These mountain chains were not raised by direct uplift. They consist of crumpled and folded strata, and are, in fact, wrinkles in the earth’s outer crust, formed by lateral compression, like the puckers which appear in a tablecloth when we push it forward against a book or other heavy object lying upon it. How the lateral or tangential pressures originated is still matter of controversy, but the usually accepted explanation is as follows. The interior of the earth in cooling contracts more rapidly than the exterior, and, if no other change took place, the outer crust would be left as a hollow sphere without any internal support. But the materials of which it is composed are not strong enough to bear its enormous weight, and, like an arch which is too weak in its abutments, it collapses upon the interior core. Where the crust is rigid it fractures, as an ordinary arch would fracture; and some portions fall inward, while other parts may even be wedged a little outward. Where, on the other hand, the crust is made of softer rock, it crumples and folds, and a mountain chain is produced. Such a mountain chain, for want of a better term, is called a folded mountain chain. The folding is most intense where a flexible portion of the crust lies next to a more rigid part. Where the folding has occurred, the rocks which were once comparatively soft become hard and rigid, and the next series of wrinkles will usually be formed beyond the limits of the old one. This is what has happened in the European area.
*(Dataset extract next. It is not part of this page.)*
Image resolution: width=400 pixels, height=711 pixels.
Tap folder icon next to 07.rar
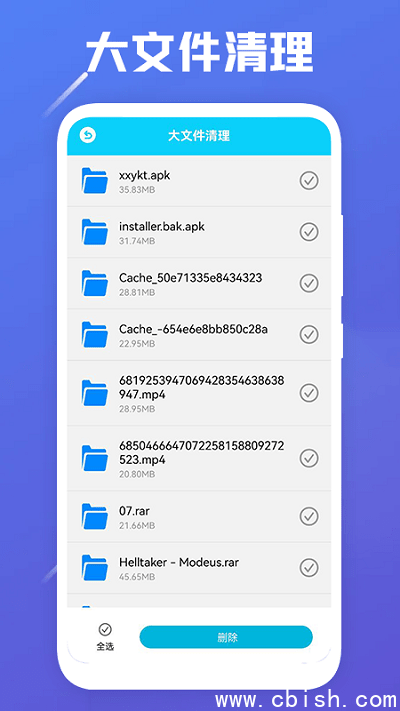pos(95,516)
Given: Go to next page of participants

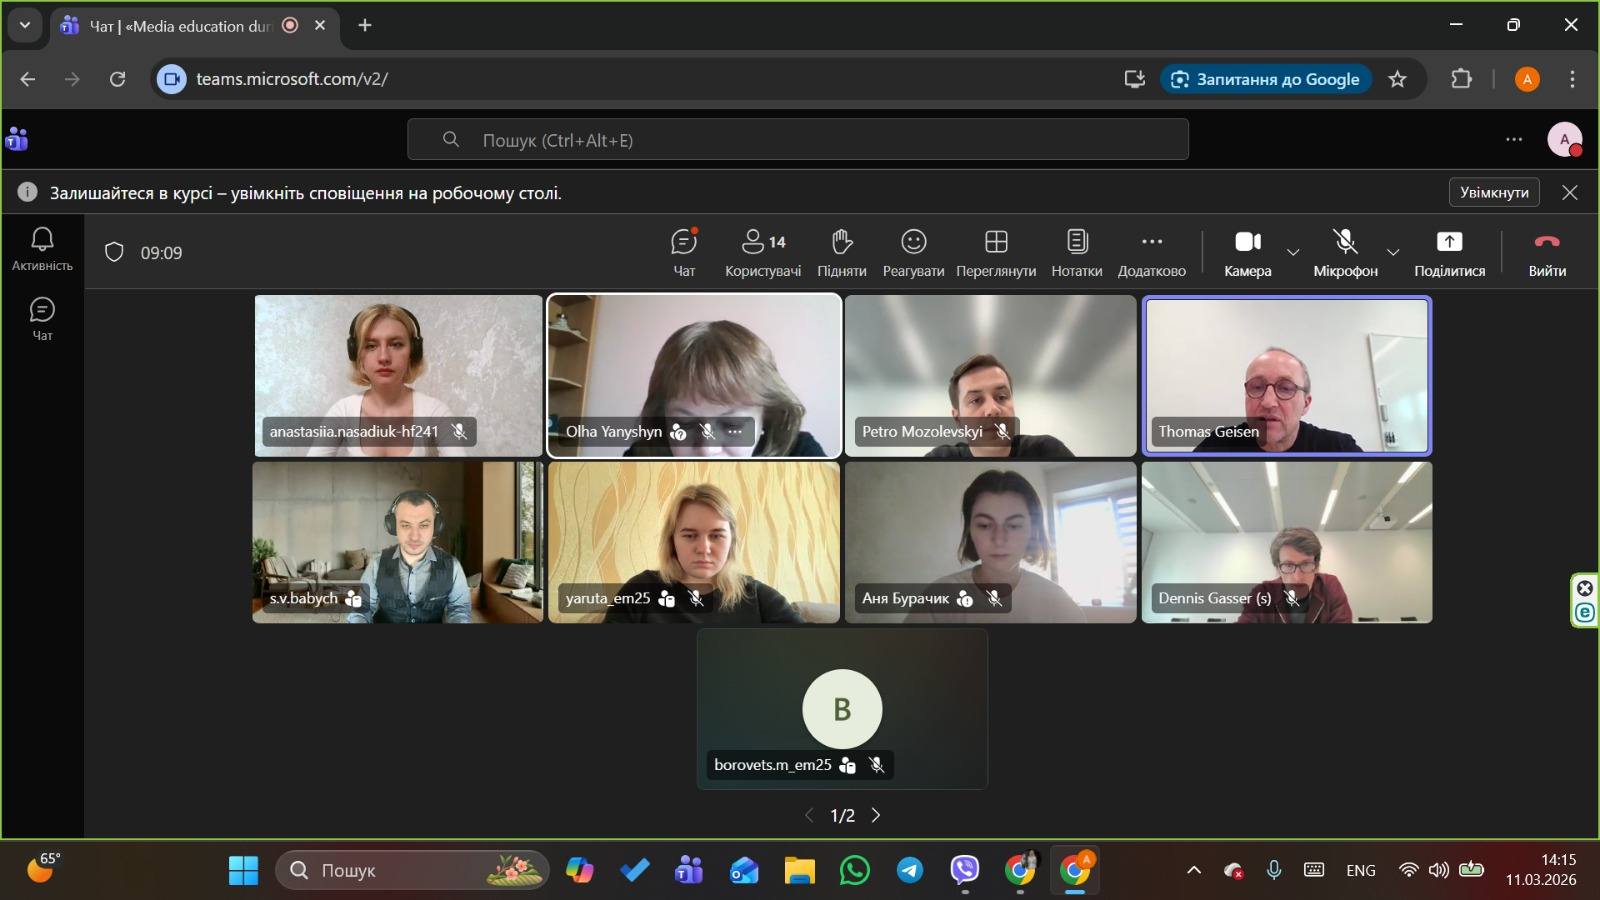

The oldest mountain chain lay in the extreme north-west of Europe, and its relics are seen in the outer Hebrides, the Lofoten Islands and the north of Norway. The rocks of this ancient chain have since been converted into gneiss, and they were folded and denuded before the deposition of the oldest known fossiliferous sediments. The mountain system must therefore have been formed in Pre-Cambrian times, and it has been called by Marcel Bertrand the Huronian chain. It is probable that a great land-mass lay towards the north-west; but in the sea which certainly existed south-east of the chain, the Cambrian, Ordovician and Silurian beds were deposited. In Russia and South Sweden these beds still lie flat and undisturbed; but in Norway, Scotland, the Lake District, North Wales and the north of Ireland they were crushed against the north-western continent and were not only intensely folded but were pushed forward over the old rocks of the Huronian chain. Thus was formed the Caledonian mountain system of Ed. Suess, in which the folds run from south-west to north-east. It was raised at the close of the Silurian period.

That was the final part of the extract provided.